[Saved data entries]
┌──

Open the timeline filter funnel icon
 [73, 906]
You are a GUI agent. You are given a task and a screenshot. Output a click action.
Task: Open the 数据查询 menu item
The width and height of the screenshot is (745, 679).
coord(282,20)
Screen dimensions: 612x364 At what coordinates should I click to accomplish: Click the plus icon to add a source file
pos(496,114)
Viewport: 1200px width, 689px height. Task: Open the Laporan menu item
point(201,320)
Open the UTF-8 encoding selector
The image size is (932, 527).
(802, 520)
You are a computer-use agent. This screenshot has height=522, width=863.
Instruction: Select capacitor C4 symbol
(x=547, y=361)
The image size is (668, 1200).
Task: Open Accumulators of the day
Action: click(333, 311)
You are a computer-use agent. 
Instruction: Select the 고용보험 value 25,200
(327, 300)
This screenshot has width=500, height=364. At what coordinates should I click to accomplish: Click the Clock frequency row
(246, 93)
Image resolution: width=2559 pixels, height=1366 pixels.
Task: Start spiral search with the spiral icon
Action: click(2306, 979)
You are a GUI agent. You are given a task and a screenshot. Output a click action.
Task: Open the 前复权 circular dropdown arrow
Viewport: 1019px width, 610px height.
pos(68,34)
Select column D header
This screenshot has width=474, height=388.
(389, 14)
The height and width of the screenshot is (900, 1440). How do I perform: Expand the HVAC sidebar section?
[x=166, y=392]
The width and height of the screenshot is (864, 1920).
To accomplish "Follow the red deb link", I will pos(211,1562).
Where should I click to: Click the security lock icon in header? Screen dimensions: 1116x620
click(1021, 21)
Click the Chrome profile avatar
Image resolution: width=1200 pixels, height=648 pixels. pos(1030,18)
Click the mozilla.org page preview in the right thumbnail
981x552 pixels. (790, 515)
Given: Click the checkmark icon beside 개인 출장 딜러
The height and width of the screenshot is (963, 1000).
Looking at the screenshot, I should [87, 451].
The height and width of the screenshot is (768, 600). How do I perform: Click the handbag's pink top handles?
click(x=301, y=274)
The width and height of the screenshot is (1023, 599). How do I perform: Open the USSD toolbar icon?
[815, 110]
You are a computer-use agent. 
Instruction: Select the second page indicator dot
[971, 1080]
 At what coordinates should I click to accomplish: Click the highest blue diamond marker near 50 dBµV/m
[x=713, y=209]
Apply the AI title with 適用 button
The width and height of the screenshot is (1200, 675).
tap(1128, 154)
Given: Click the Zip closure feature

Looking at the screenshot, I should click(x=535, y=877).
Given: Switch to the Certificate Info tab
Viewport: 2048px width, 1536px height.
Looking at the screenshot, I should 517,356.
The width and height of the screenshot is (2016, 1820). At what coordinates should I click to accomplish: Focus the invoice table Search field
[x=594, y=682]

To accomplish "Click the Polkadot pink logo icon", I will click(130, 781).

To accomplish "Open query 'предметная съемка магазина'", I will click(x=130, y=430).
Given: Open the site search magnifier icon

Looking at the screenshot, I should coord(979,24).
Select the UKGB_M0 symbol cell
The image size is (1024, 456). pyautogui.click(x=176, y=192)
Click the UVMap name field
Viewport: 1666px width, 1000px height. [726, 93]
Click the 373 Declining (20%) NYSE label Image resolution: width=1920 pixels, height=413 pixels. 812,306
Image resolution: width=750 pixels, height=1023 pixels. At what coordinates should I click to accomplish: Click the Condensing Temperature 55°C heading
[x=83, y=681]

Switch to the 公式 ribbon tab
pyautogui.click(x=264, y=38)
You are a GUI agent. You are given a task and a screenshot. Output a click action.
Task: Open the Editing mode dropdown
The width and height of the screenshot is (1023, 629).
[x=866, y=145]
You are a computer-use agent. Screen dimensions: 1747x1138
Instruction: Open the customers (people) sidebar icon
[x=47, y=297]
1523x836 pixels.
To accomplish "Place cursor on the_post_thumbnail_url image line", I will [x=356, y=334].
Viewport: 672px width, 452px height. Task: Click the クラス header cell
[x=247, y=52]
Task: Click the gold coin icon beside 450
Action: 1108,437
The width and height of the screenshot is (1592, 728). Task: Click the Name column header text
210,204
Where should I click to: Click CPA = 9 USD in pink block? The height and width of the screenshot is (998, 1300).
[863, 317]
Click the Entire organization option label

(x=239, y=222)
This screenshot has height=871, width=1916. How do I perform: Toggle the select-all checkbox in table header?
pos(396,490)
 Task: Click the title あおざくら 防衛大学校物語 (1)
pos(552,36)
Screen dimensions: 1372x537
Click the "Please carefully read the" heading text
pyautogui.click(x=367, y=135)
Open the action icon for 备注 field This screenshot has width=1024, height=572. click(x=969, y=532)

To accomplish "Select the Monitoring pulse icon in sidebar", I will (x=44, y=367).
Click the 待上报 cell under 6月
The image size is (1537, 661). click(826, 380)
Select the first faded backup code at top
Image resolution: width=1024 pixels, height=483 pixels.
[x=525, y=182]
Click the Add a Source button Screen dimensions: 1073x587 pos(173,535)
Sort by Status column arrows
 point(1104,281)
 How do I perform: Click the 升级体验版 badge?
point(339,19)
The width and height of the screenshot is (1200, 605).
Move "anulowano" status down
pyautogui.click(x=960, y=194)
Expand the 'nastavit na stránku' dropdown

└──

[Task description] Find the line containing "Instruction: Open the" in the data above. Please transcribe it and every line after it, exactly.

[Solution to this exercise]
Instruction: Open the customers (people) sidebar icon
[x=47, y=297]
1523x836 pixels.
To accomplish "Place cursor on the_post_thumbnail_url image line", I will [x=356, y=334].
Viewport: 672px width, 452px height. Task: Click the クラス header cell
[x=247, y=52]
Task: Click the gold coin icon beside 450
Action: 1108,437
The width and height of the screenshot is (1592, 728). Task: Click the Name column header text
210,204
Where should I click to: Click CPA = 9 USD in pink block? The height and width of the screenshot is (998, 1300).
[863, 317]
Click the Entire organization option label

(x=239, y=222)
This screenshot has height=871, width=1916. How do I perform: Toggle the select-all checkbox in table header?
pos(396,490)
 Task: Click the title あおざくら 防衛大学校物語 (1)
pos(552,36)
Screen dimensions: 1372x537
Click the "Please carefully read the" heading text
pyautogui.click(x=367, y=135)
Open the action icon for 备注 field This screenshot has width=1024, height=572. click(x=969, y=532)

To accomplish "Select the Monitoring pulse icon in sidebar", I will (x=44, y=367).
Click the 待上报 cell under 6月
The image size is (1537, 661). click(826, 380)
Select the first faded backup code at top
Image resolution: width=1024 pixels, height=483 pixels.
[x=525, y=182]
Click the Add a Source button Screen dimensions: 1073x587 pos(173,535)
Sort by Status column arrows
 point(1104,281)
 How do I perform: Click the 升级体验版 badge?
point(339,19)
The width and height of the screenshot is (1200, 605).
Move "anulowano" status down
pyautogui.click(x=960, y=194)
Expand the 'nastavit na stránku' dropdown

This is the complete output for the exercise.